As novas “praças de inundação” poderão ser vistas nos novos condomínios das Vargens Grande e Pequena e Recreio dos Bandeirantes, onde sucessivos aterros espremem a área dos últimos remanescentes do ecossistema de brejo no município do Rio de Janeiro. Curicica e Nova Barra, também são excelentes palcos de futuras inundações. Em Guaratiba, a “bem-sucedida” área de inundação Jardim Maravilha já se apresenta como uma dessas praças. Nem será do futuro, já é no presente. Ao sul de Jardim Maravilha, alguns bairros novos já apontam essa tendência e seu crescimento futuro garantirá inundações, como o famoso “Terreno do Papa” , onde é prevista construções de bairros e shoppings centers, o entorno da Estrada da Capoeira Grande, onde pelas beiradas já começam os bairros do Rio Piraquê, Mato Alto, próximo a Estação do BRT de mesmo nome e o futuro Autódromo Parque de Guaratiba.

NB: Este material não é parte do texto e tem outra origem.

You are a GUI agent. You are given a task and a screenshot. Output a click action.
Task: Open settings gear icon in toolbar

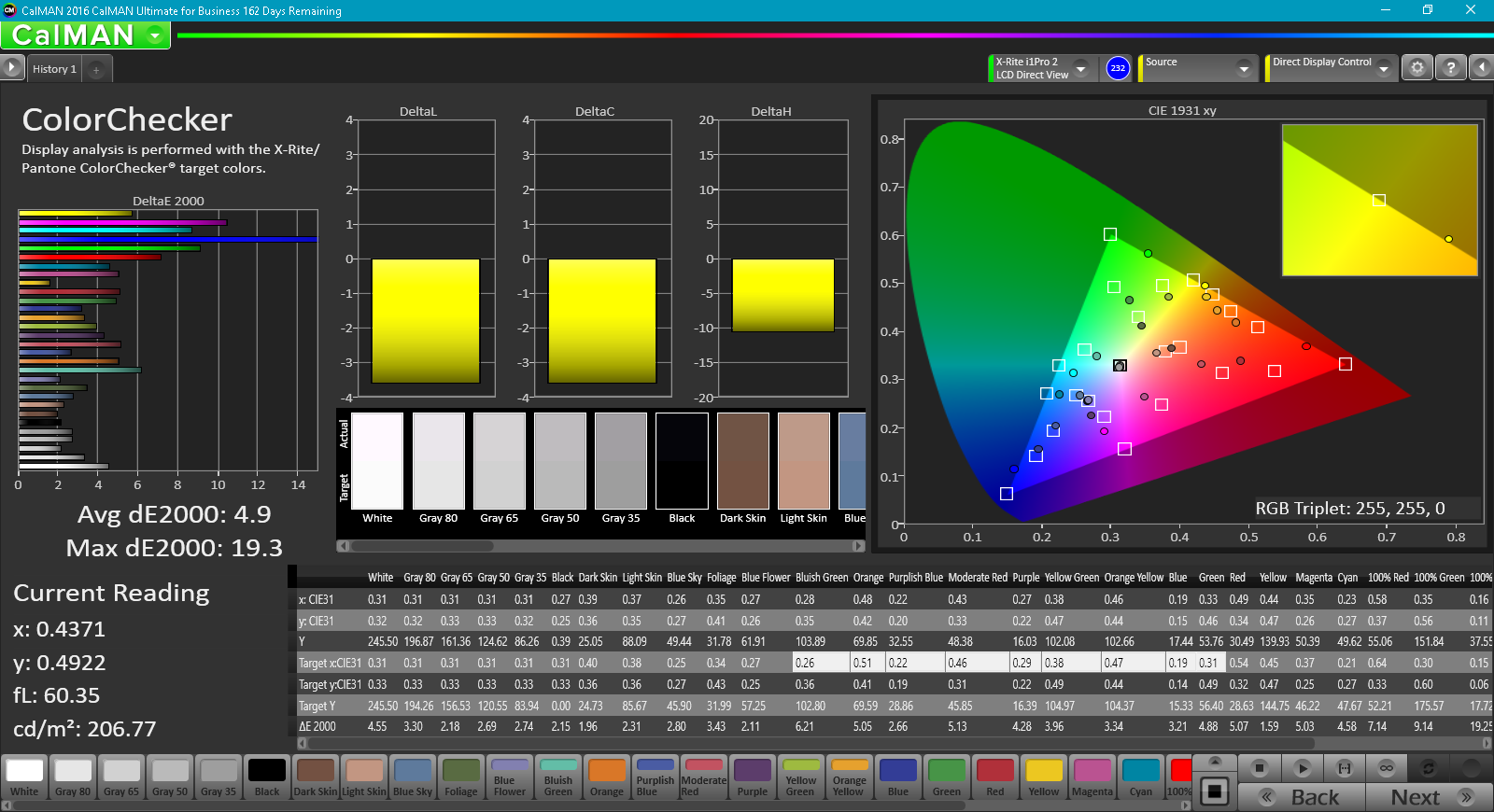[x=1416, y=67]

Não restam dúvidas que, sob um cenário de tendência, essas serão áreas inundáveis em um futuro próximo.

Baixada de Guaratiba e os avanços da urbanização sobre os solos moles e alagáveis

Os ambientes alagáveis na baixada de Guaratiba, cortados pela Avenida das Américas. O contraste entre as áreas protegidas pela REBIO Guaratiba (ICMBio) e ao fundo no sopé da Serra as ocupações da Ilha de Guaratiba.
Para Santa Cruz e Sepetiba, os bairros de Balneário Globo I e Balneário Globo II, Dumas e Loteamento Madean, já podem entrar na lista dos locais de inundações futuras. A baixada à beira da Baía de Sepetiba é claramente um sistema de alagados, brejos e mangues, que manterá sua funcionalidade hidrológica e terá seu quadro agravado com a pavimentação crescente.
Por fim, ao longo da Avenida João XXIII, em direção ao Distrito Industrial de Santa Cruz, os novos bairros ali criados estão sobrepondo as áreas de solo orgânico que são formações típicas de regiões brejosas, desde o canal do Rio Guandu e a Serra da Paciência. Da mesma forma, outra área agrícola de baixada que vem sendo pavimentada, substituída pelos loteamentos crescentes, é o sopé do Maciço do Mendanha, ao longo da Estrada Guandu do Sena. Como o conjunto Nossa Senhora das Graças e a expansão de casas pela Estrada do Pedregoso, os loteamentos e a pavimentação já começam a apontar as tendências da ocupação local, substituindo a atividade agrícola pela especulação de lotes e terrenos.
A ocupação das últimas décadas na Zona Oeste reflete o quadro de expansão da fronteira imobiliária que mantém o mesmo pensamento urbanístico, espacializado no padrão de ocupação periférico e especulativo. E assim, não atentos e fingindo soberba, vamos em frente nesse modelo de urbanização, construindo novas catástrofes a cada dia.